Data for review below:
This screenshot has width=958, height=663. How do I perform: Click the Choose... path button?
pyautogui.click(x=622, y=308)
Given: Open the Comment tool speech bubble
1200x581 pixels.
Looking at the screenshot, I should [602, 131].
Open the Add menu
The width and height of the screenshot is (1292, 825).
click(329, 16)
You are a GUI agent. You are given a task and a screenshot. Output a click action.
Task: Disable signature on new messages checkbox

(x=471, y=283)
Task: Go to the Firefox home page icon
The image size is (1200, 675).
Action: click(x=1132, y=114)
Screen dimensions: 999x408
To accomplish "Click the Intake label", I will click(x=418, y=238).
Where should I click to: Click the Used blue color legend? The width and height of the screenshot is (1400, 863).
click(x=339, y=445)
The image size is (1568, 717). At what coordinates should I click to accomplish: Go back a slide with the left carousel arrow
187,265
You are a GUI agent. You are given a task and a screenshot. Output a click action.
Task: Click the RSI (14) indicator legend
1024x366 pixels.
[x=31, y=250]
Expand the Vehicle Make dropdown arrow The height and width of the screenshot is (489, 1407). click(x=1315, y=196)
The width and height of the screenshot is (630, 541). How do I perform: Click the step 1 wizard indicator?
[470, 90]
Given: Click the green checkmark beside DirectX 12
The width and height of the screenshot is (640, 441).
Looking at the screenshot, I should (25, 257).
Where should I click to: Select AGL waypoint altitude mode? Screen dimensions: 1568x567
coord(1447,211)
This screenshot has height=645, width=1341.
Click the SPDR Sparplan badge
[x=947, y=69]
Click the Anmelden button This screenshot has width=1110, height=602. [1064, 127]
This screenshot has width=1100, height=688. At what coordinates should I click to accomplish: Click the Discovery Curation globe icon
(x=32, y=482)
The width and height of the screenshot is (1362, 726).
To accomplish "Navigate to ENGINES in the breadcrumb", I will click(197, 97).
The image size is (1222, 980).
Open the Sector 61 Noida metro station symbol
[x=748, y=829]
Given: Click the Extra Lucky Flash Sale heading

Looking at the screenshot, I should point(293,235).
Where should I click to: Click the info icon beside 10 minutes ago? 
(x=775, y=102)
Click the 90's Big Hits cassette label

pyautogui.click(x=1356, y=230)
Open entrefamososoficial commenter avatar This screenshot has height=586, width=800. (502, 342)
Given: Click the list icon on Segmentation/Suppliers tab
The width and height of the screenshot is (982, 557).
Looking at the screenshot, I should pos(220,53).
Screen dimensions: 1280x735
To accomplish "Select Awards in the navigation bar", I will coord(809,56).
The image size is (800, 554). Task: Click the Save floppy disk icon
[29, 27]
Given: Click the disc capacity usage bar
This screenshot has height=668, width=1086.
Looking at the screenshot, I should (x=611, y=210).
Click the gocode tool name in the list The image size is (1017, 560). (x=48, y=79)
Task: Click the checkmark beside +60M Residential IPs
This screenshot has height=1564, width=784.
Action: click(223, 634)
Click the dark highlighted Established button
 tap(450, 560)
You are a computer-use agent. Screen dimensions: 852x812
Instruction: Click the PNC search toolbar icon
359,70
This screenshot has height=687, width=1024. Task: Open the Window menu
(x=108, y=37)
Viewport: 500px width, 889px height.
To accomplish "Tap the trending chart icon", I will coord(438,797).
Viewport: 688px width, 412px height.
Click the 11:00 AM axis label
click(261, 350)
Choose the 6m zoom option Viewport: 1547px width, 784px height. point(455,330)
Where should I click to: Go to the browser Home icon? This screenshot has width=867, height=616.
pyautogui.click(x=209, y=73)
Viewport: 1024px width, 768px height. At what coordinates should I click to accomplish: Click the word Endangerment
End of Data for review.
▸ **Task directions**
After reading through the material, print all of it again exactly.

▸ **Written reply**
This screenshot has width=958, height=663. How do I perform: Click the Choose... path button?
pyautogui.click(x=622, y=308)
Given: Open the Comment tool speech bubble
1200x581 pixels.
Looking at the screenshot, I should [602, 131].
Open the Add menu
The width and height of the screenshot is (1292, 825).
click(329, 16)
You are a GUI agent. You are given a task and a screenshot. Output a click action.
Task: Disable signature on new messages checkbox

(x=471, y=283)
Task: Go to the Firefox home page icon
The image size is (1200, 675).
Action: click(x=1132, y=114)
Screen dimensions: 999x408
To accomplish "Click the Intake label", I will click(x=418, y=238).
Where should I click to: Click the Used blue color legend? The width and height of the screenshot is (1400, 863).
click(x=339, y=445)
The image size is (1568, 717). At what coordinates should I click to accomplish: Go back a slide with the left carousel arrow
187,265
You are a GUI agent. You are given a task and a screenshot. Output a click action.
Task: Click the RSI (14) indicator legend
1024x366 pixels.
[x=31, y=250]
Expand the Vehicle Make dropdown arrow The height and width of the screenshot is (489, 1407). click(x=1315, y=196)
The width and height of the screenshot is (630, 541). How do I perform: Click the step 1 wizard indicator?
[470, 90]
Given: Click the green checkmark beside DirectX 12
The width and height of the screenshot is (640, 441).
Looking at the screenshot, I should (25, 257).
Where should I click to: Select AGL waypoint altitude mode? Screen dimensions: 1568x567
coord(1447,211)
This screenshot has height=645, width=1341.
Click the SPDR Sparplan badge
[x=947, y=69]
Click the Anmelden button This screenshot has width=1110, height=602. [1064, 127]
This screenshot has width=1100, height=688. At what coordinates should I click to accomplish: Click the Discovery Curation globe icon
(x=32, y=482)
The width and height of the screenshot is (1362, 726).
To accomplish "Navigate to ENGINES in the breadcrumb", I will click(197, 97).
The image size is (1222, 980).
Open the Sector 61 Noida metro station symbol
[x=748, y=829]
Given: Click the Extra Lucky Flash Sale heading

Looking at the screenshot, I should point(293,235).
Where should I click to: Click the info icon beside 10 minutes ago? 
(x=775, y=102)
Click the 90's Big Hits cassette label

pyautogui.click(x=1356, y=230)
Open entrefamososoficial commenter avatar This screenshot has height=586, width=800. (502, 342)
Given: Click the list icon on Segmentation/Suppliers tab
The width and height of the screenshot is (982, 557).
Looking at the screenshot, I should pos(220,53).
Screen dimensions: 1280x735
To accomplish "Select Awards in the navigation bar", I will coord(809,56).
The image size is (800, 554). Task: Click the Save floppy disk icon
[29, 27]
Given: Click the disc capacity usage bar
This screenshot has height=668, width=1086.
Looking at the screenshot, I should (x=611, y=210).
Click the gocode tool name in the list The image size is (1017, 560). (x=48, y=79)
Task: Click the checkmark beside +60M Residential IPs
This screenshot has height=1564, width=784.
Action: click(223, 634)
Click the dark highlighted Established button
 tap(450, 560)
You are a computer-use agent. Screen dimensions: 852x812
Instruction: Click the PNC search toolbar icon
359,70
This screenshot has height=687, width=1024. Task: Open the Window menu
(x=108, y=37)
Viewport: 500px width, 889px height.
To accomplish "Tap the trending chart icon", I will coord(438,797).
Viewport: 688px width, 412px height.
Click the 11:00 AM axis label
click(261, 350)
Choose the 6m zoom option Viewport: 1547px width, 784px height. point(455,330)
Where should I click to: Go to the browser Home icon? This screenshot has width=867, height=616.
pyautogui.click(x=209, y=73)
Viewport: 1024px width, 768px height. At what coordinates should I click to accomplish: Click the word Endangerment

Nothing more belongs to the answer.